__Requirement__
Rewrite the rows from the line with "is (690, 827)." to the line with "center [620, 704].", replacing "screenshot" with "image" and keeping everything else unchanged. Give only those lines, and leave the pictures out.

__Records for this exercise__
>>>
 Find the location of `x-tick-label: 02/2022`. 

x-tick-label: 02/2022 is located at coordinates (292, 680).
<<<
>>>
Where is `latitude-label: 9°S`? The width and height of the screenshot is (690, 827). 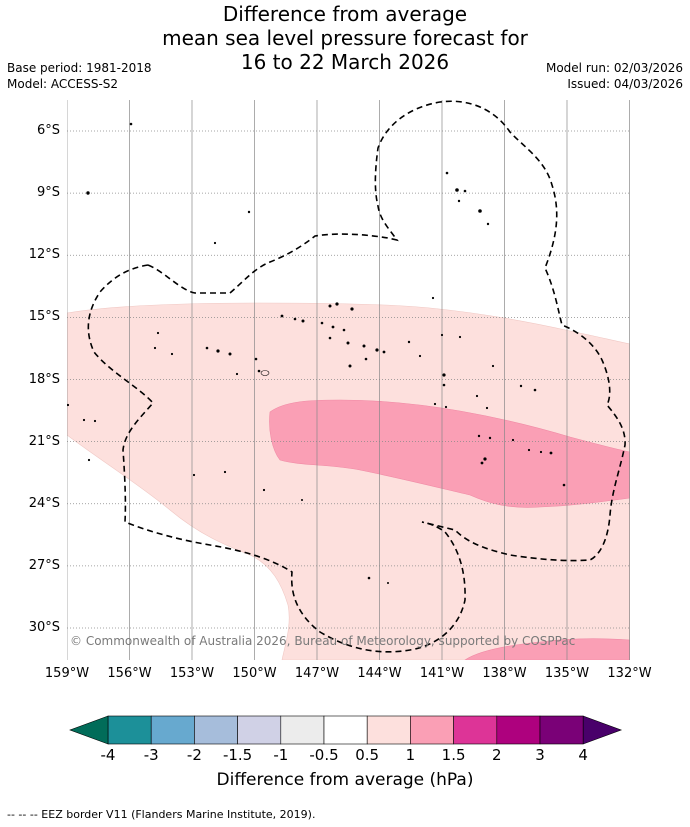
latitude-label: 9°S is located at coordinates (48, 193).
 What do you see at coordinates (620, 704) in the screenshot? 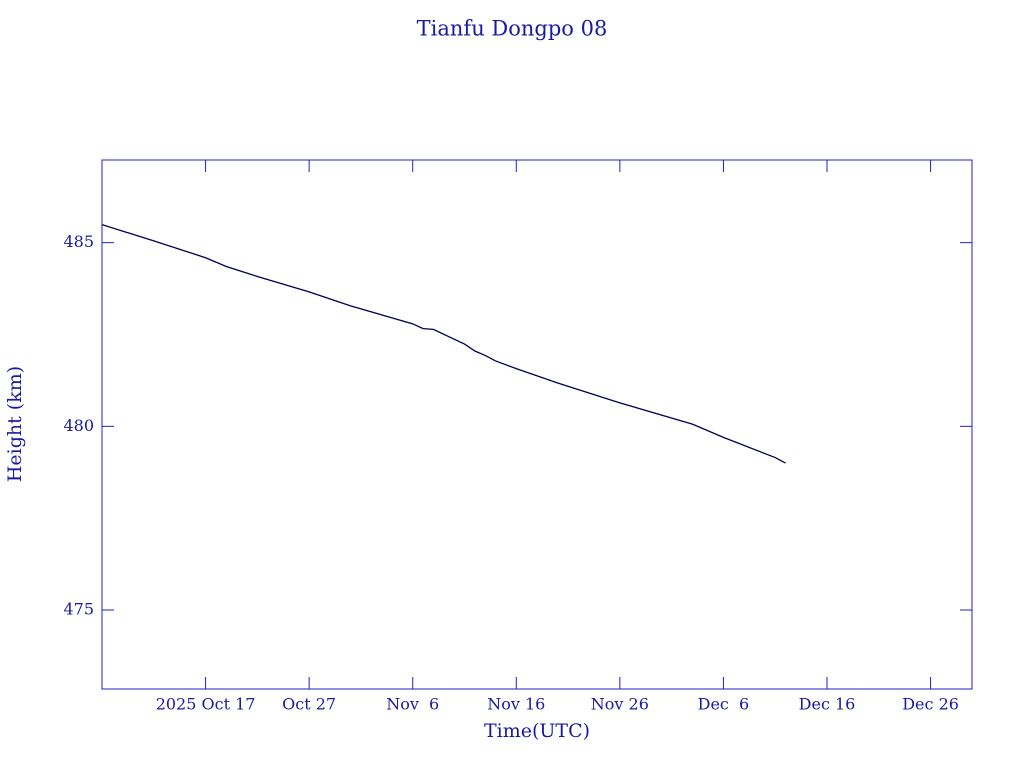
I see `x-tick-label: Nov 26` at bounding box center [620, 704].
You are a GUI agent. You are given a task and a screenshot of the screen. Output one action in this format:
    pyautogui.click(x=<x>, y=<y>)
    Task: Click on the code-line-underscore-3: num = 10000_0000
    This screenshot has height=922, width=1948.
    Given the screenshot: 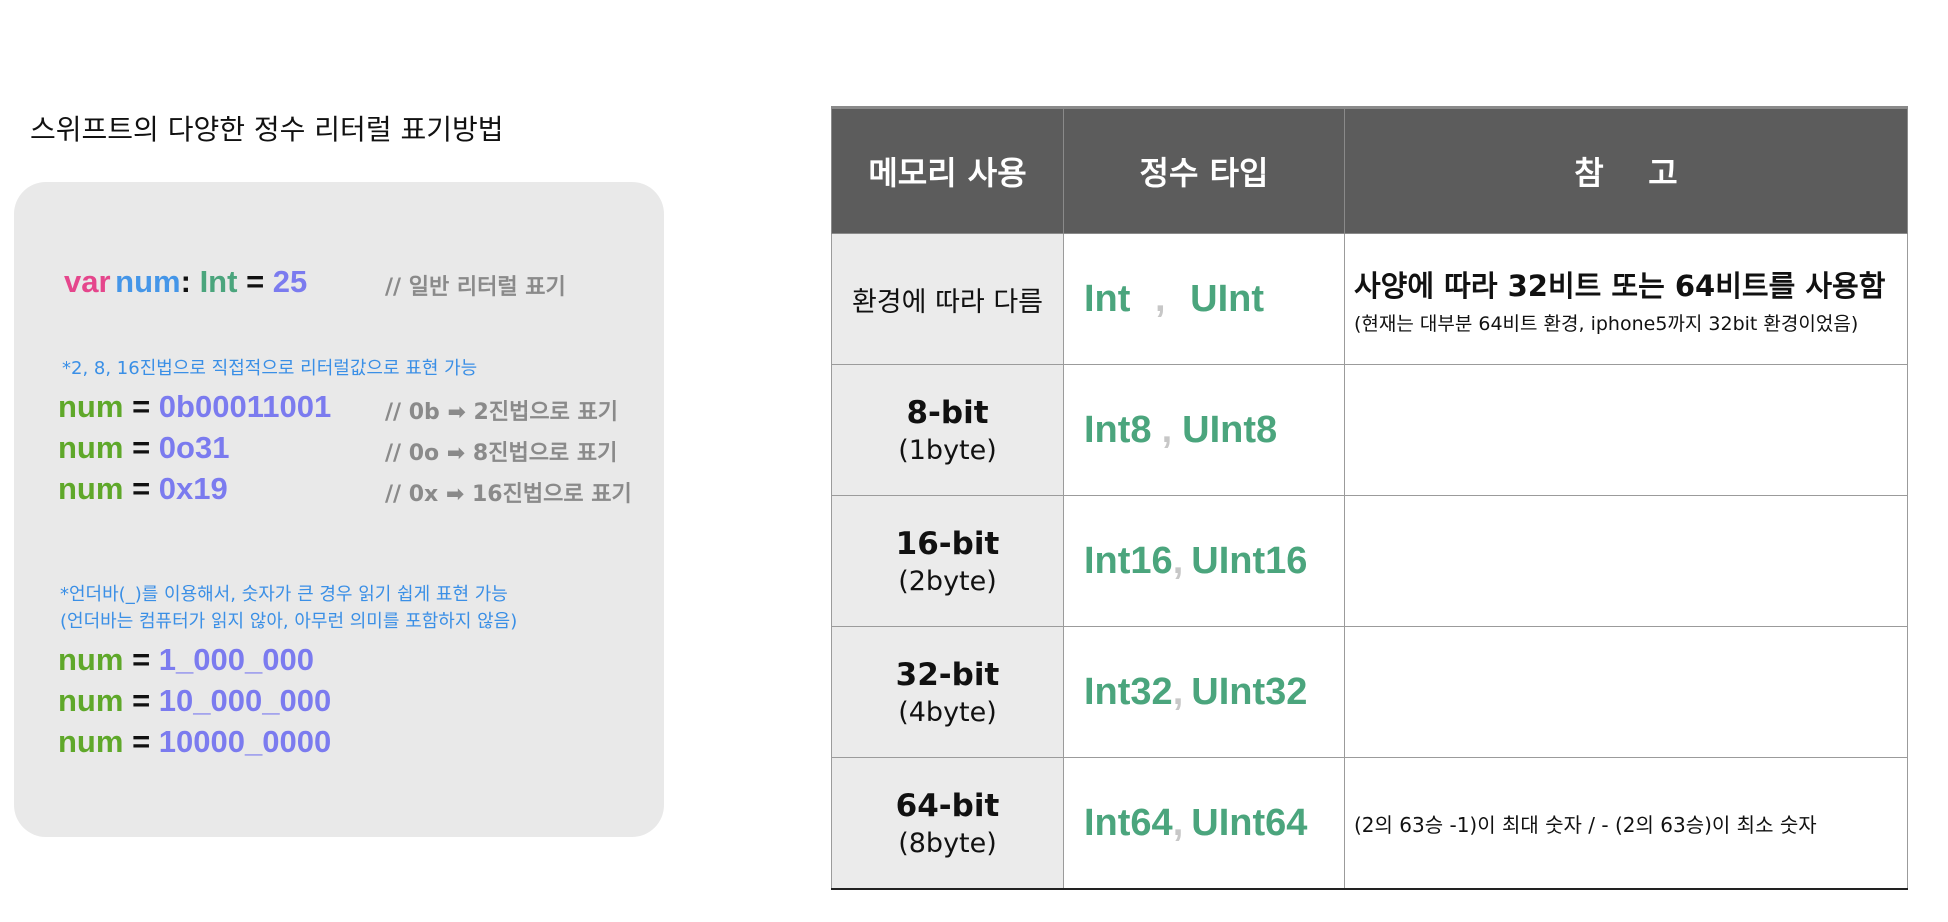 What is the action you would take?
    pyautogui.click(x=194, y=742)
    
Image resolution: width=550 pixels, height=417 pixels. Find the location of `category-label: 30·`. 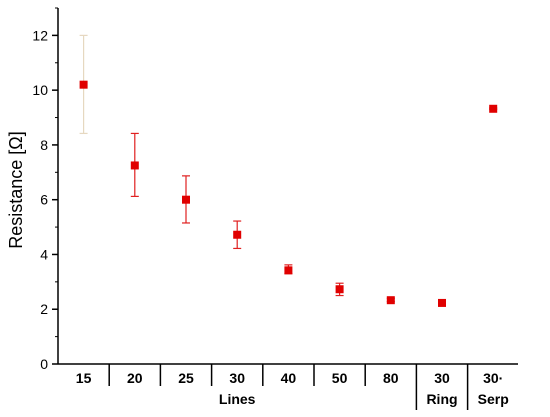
<<<
__Final answer__
Where is `latitude-label: 9°S`? The width and height of the image is (690, 827). 
latitude-label: 9°S is located at coordinates (48, 193).
 What do you see at coordinates (620, 704) in the image? 
I see `x-tick-label: Nov 26` at bounding box center [620, 704].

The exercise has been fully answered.